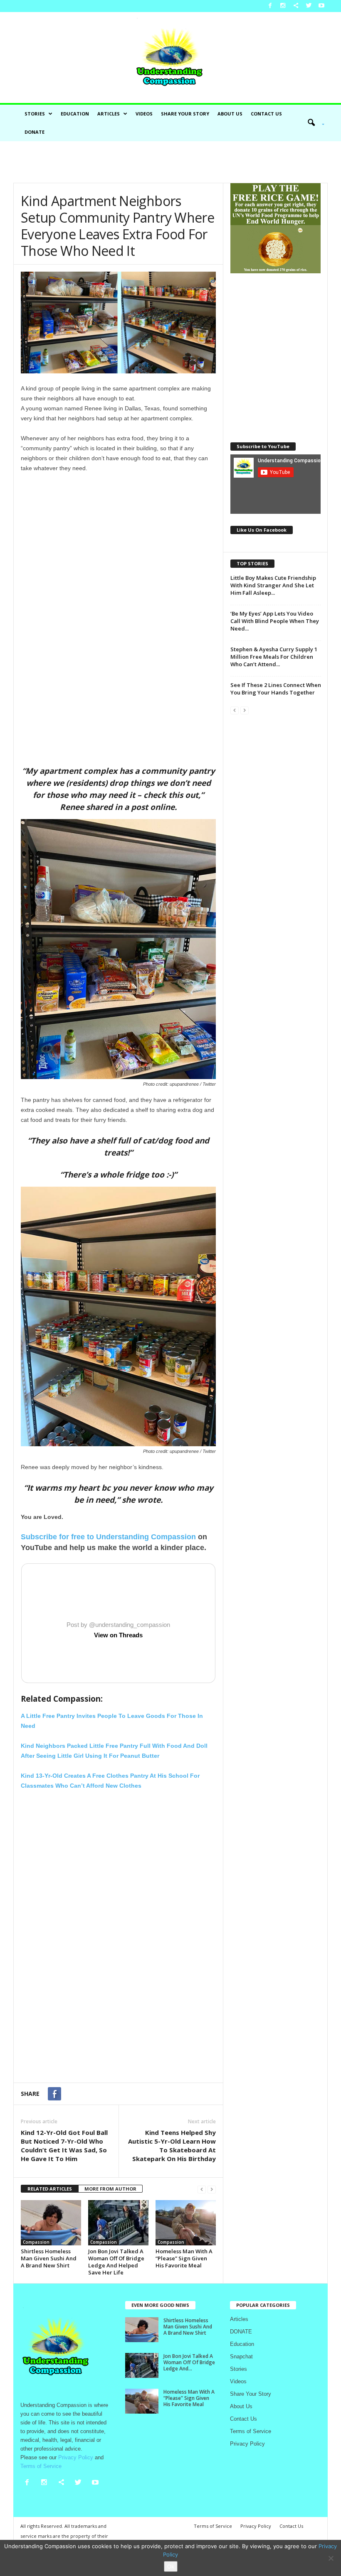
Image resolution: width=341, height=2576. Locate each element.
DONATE (34, 132)
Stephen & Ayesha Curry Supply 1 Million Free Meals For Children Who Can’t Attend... (273, 656)
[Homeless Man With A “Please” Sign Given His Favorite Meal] (186, 2222)
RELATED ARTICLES (49, 2189)
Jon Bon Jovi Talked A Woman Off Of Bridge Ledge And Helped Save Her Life (116, 2261)
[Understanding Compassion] (170, 57)
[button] (313, 123)
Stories (35, 113)
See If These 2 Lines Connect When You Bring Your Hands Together (275, 688)
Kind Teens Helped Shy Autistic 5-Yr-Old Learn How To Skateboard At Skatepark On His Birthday (172, 2145)
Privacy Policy (247, 2444)
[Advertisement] (170, 162)
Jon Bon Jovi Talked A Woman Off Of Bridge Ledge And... (189, 2362)
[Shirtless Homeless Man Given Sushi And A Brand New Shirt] (51, 2222)
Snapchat (241, 2356)
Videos (144, 113)
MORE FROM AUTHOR (110, 2189)
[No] (330, 2558)
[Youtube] (321, 6)
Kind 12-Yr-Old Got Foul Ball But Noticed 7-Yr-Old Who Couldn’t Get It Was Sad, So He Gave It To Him (64, 2145)
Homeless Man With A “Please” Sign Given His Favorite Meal (184, 2258)
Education (75, 113)
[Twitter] (309, 6)
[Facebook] (270, 6)
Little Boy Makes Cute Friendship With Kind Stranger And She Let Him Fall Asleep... (273, 585)
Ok (170, 2566)
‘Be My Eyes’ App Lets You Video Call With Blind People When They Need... (274, 621)
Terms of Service (250, 2431)
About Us (229, 113)
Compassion (36, 2242)
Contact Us (266, 113)
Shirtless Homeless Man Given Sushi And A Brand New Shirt (49, 2258)
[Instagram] (283, 6)
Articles (108, 113)
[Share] (296, 6)
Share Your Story (185, 113)
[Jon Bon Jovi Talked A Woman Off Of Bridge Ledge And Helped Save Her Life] (118, 2222)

**PROBLEM TO SOLVE**: Repeat the exact lines from the first line of the data through the line containing "[No] (330, 2558)". Nothing else, no pictures.

**EXERCISE RESPONSE**:
Image resolution: width=341, height=2576. Locate each element.
DONATE (34, 132)
Stephen & Ayesha Curry Supply 1 Million Free Meals For Children Who Can’t Attend... (273, 656)
[Homeless Man With A “Please” Sign Given His Favorite Meal] (186, 2222)
RELATED ARTICLES (49, 2189)
Jon Bon Jovi Talked A Woman Off Of Bridge Ledge And Helped Save Her Life (116, 2261)
[Understanding Compassion] (170, 57)
[button] (313, 123)
Stories (35, 113)
See If These 2 Lines Connect When You Bring Your Hands Together (275, 688)
Kind Teens Helped Shy Autistic 5-Yr-Old Learn How To Skateboard At Skatepark On His Birthday (172, 2145)
Privacy Policy (247, 2444)
[Advertisement] (170, 162)
Jon Bon Jovi Talked A Woman Off Of Bridge Ledge And... (189, 2362)
[Shirtless Homeless Man Given Sushi And A Brand New Shirt] (51, 2222)
Snapchat (241, 2356)
Videos (144, 113)
MORE FROM AUTHOR (110, 2189)
[No] (330, 2558)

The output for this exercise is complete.